**WRITTEN PROBLEM 1**
Print the defense news briefs from "Defense Bill. The" to "discussing the bill.".
**WRITTEN PROBLEM 2**
What are all the headings that open the entries in the defense news briefs?

**SELECTION**
- - -

Defense Bill. The Senate plans to resume consideration of its $716 billion fiscal year 2019 defense authorization bill on June 18 at 3 p.m. A vote to pass the legislation could occur as early as that evening. The Senate spent much of the previous week discussing the bill.

HASC Hearings.  The House Armed Services Committee intends to hold three hearings in two days. On June 21, the full committee will scrutinize military technology transfers, including “threats, impacts and solutions” for the Defense Department. Also that day, the HASC’s readiness subcommittee will get an update on preventing military aviation mishaps. On June 22, the strategic forces subcommittee will look at the role of military and civilian agencies in providing space situational awareness.

SASC Hearing. Army Lt. Gen. Austin Miller is slated to testify before the Senate Armed Services Committee June 19 on his nomination to replace Army Gen. John Nicholson as the commander of U.S. forces in Afghanistan. Miller, who would also be promoted to general, currently leads Joint Special Operations Command.

NASA Deputy. NASA Administrator Jim Bridenstine, who took office in late April after a long confirmation fight, said he is urging the White House to nominate former astronaut Janet Kavandi to be his deputy administrator. Kavandi is currently director of NASA’s Glenn Research Center in Ohio. The deputy administrator’s position is vacant.

CNO Aegis. Chief of Naval Operations (CNO) John Richardson is looking forward to the Navy’s sea-based land missile defense role being replaced by land-based systems, allowing for more dynamic maneuvering. Speaking at the Naval War College, Richardson said the Navy has six “very sophisticated, mulitmission dynamic cruisers and destroyers” on ballistic missile defense duty at sea. However, “geometry is a tyrant” and they only have a chance of intercepting a missile if they are within a specific box, he said. They can go anywhere at flank speed to defend land with a good capability if the emergent need arises, but “10 years down the road it’s time to build something on land.” The CNO does not know if that means only Aegis Ashore or another system but “I want to get out of the long-term missile defense business, move to dynamic missile defense.”

Turbines Amendment. Tom Reed (R-N.Y.) got an amendment into the House FY ’19 NDAA that would require DoD deliver a report to Congress on the potential impacts on defense and manufacturing base from contractors moving steam turbine production for aircraft carriers and submarines. In February Siemens announced it will sell its Dresser-Rand steam turbine manufacturing facility to Curtiss-Wright, which says it plans to move the manufacturing from Reed’s New York district to North Carolina. The report would address issues like overall risk of moving production, the impact on security from a delay in production, the impact on regional suppliers, and the risk of moving production on total acquisition cost.

- - -

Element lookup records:

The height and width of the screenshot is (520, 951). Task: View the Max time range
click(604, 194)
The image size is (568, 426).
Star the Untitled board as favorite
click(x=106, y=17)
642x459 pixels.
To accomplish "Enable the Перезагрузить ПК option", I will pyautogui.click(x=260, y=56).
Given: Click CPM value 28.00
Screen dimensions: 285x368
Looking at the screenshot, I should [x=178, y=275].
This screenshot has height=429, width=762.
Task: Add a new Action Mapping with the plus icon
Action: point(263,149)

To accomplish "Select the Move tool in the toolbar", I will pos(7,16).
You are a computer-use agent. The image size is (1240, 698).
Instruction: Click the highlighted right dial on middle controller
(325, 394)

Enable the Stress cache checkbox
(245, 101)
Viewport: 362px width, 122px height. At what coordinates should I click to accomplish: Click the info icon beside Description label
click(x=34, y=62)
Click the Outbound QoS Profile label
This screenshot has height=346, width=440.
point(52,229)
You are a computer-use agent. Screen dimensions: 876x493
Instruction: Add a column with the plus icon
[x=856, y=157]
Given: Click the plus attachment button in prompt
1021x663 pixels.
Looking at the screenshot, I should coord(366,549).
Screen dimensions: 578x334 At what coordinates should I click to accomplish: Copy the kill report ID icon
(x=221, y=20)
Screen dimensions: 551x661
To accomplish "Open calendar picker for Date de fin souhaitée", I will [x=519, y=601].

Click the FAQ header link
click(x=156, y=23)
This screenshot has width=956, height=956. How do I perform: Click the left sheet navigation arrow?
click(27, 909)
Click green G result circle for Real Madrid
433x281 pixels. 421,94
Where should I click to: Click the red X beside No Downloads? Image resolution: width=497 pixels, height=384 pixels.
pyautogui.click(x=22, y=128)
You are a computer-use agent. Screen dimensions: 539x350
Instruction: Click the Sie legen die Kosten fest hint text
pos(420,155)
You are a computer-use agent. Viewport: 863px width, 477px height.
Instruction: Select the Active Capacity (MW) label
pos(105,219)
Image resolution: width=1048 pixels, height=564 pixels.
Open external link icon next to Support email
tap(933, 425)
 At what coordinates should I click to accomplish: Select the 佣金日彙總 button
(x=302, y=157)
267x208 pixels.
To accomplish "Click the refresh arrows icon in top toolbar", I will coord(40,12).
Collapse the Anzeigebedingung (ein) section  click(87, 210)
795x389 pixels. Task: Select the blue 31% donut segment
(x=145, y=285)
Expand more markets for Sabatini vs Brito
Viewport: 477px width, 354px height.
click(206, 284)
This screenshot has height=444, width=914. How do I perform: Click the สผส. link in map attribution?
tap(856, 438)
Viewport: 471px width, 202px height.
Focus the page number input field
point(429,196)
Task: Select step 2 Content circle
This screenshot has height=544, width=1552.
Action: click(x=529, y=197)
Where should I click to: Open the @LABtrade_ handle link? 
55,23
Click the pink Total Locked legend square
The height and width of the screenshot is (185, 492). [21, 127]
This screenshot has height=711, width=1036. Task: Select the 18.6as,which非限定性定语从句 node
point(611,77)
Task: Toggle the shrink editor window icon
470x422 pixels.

- - -

**EXERCISE ANSWER 1**
Defense Bill. The Senate plans to resume consideration of its $716 billion fiscal year 2019 defense authorization bill on June 18 at 3 p.m. A vote to pass the legislation could occur as early as that evening. The Senate spent much of the previous week discussing the bill.

**EXERCISE ANSWER 2**
Defense Bill
HASC Hearings
SASC Hearing
NASA Deputy
CNO Aegis
Turbines Amendment